**SELECTED EXCERPT:**
However, if you weren't afraid to sound archaic, you would say "я ёсць прыгожы"(Bel.)/"я есмь/есть красивый"(Rus.), which is the *present-simple "be"* + the *nominative *(= (ja) jestem piękny). Or you would use the *instrumental *to translate the phrase "*to be* beautiful": być pięknym, быць прыгожым (Bel.), быть красивым (Rus.).

So maybe it's not that unpopular or merely Polish after all?


----------



## Ben Jamin

elroy said:


> I’ve never heard of an infinitive governing a different case from a finite form.


This is a fact, even if not described in popular grammars for foreigners or taught at school in Poland.
The distinction has probably ocurred through analogy to the construction of the type "to be + substanstive [instr]", for example "być człowiekiem  not "być człowiek".


----------



## Ben Jamin

gvergara said:


> And if by any chance a man happened to be referring to a group of men, or a woman were talking about her own situation, would the adjective be declined (chances are it would, as is everything in Polish, but I'd rather confirm this)?
> 
> _Być zmęczon*ymi*, nie jest fajnie.
> Być zmęczon*ą*, nie jest fajnie._
> 
> 
> 
> G.

**DATA LISTING:**
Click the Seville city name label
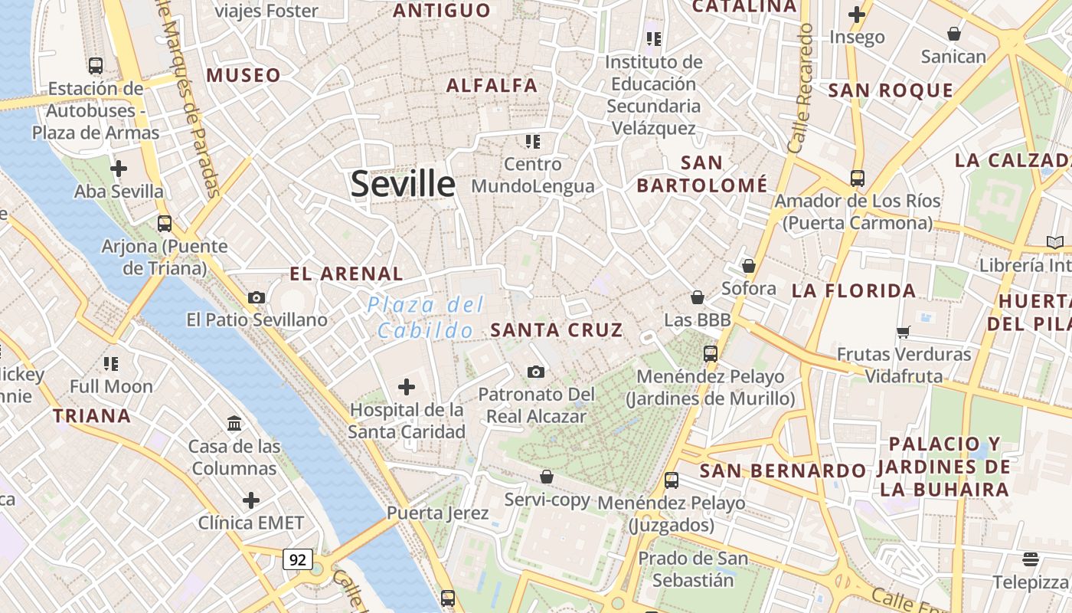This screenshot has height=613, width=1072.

---

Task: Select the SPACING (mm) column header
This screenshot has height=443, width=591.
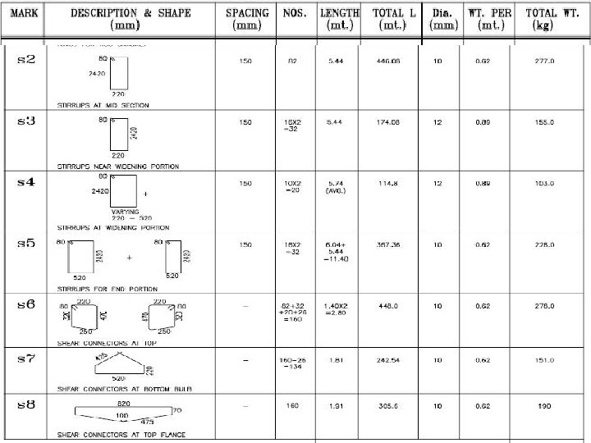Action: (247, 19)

* * *

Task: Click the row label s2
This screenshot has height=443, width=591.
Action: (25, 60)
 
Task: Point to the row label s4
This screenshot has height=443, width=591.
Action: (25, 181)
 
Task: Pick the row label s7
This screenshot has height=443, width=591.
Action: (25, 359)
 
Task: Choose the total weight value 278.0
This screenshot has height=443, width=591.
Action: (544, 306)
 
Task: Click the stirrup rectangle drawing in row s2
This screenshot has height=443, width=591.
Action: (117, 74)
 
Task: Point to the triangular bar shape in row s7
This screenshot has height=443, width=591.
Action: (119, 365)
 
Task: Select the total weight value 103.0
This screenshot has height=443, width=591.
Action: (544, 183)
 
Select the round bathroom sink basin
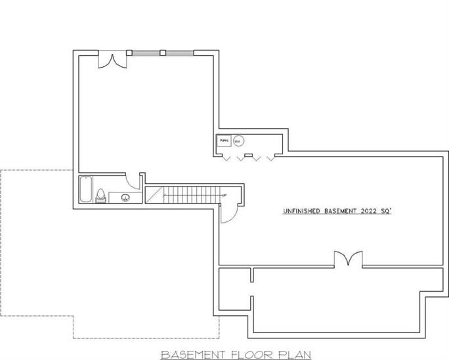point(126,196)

**WRITTEN REQUEST:** In the forum thread on Slavic grammar above, what case does Ben Jamin give for the noun in the construction he illustrates with "być człowiekiem"?

**OUTPUT:** The instrumental case.